Speaker
Description
Pulsars provide a unique and reliable probe of the interstellar medium (ISM) through their timing and scattering properties. This project aimed to understand the small-scale structure of the ISM, particularly how electron density fluctuations influence the propagation of radio signals across different lines of sight. Utilizing the MeerKAT Thousand-Pulsar-Array program, which collects the time-averaged properties of pulsars, we measured scattering timescales (τ) and explored their frequency dependence. The scattering is shaped by the turbulent nature of the ISM, following a Kolmogorov turbulence spectrum, which broadens pulse profiles due to multipath propagation. Understanding these effects provides insights into the ISM's electron density distribution and its turbulent behavior.
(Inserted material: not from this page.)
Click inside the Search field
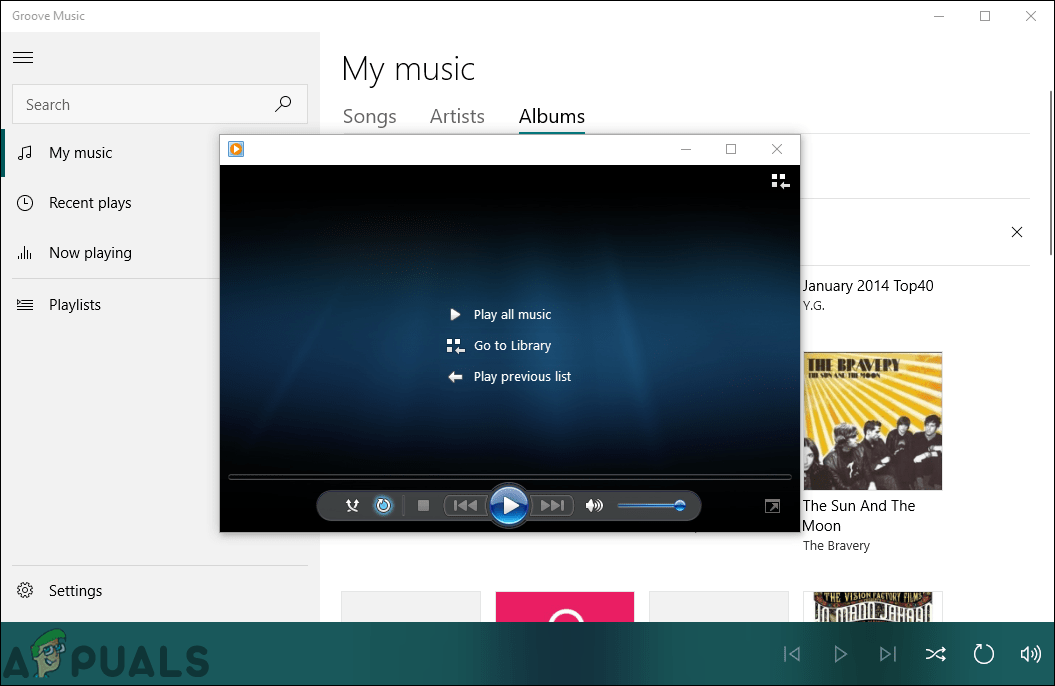The image size is (1055, 686). tap(150, 104)
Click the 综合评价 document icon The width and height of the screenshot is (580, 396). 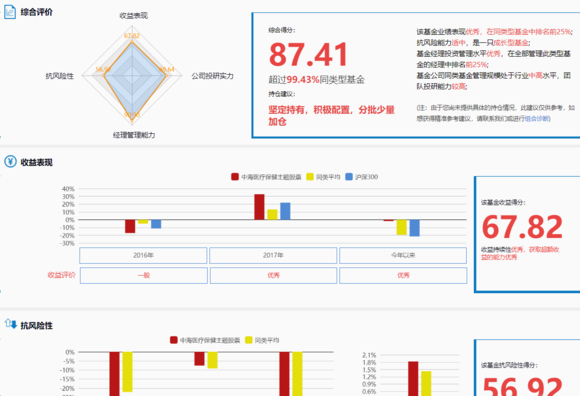pos(10,12)
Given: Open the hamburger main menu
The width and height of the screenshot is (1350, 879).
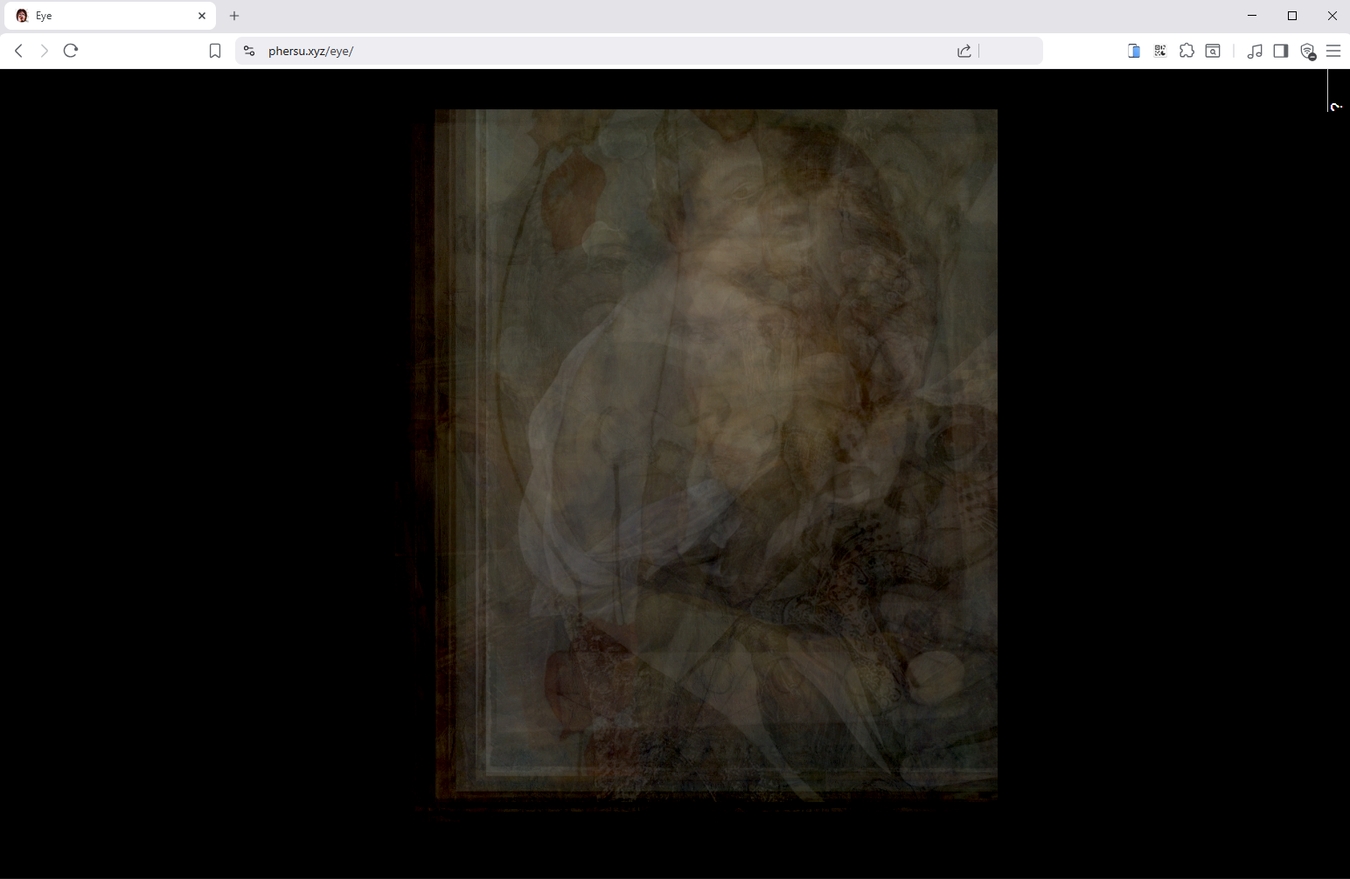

By leveraging MeerKAT's broad frequency range, we determined scattering levels for each pulsar, contributing to a more detailed map of the ISM’s turbulent properties and electron distribution. We developed a Python-based pipeline to process pulsar profiles, calculate signal-to-noise ratios (SNR), and fit exponential models to estimate scattering timescales. The analysis involved loading pulsar profile data from FITS files, normalizing the data for consistency, and applying exponential, parabolic, and power-law fits, alongside automated Fourier Transforms for data smoothing. These fit pulsar parameters contributed to understanding how angular scattering affects pulse broadening functions (PBFs) at MeerKAT’s operational frequencies. We compared these fits to theoretical power-law models to evaluate how well the scattering conforms to Kolmogorov turbulence, where scattering timescales are expected to scale with frequency as 𝜏 ∝ 𝜈-4. We found a strong correlation between pulsar scattering properties and the ISM's turbulent structure, with regional variations in scattering reflecting differences in ISM characteristics.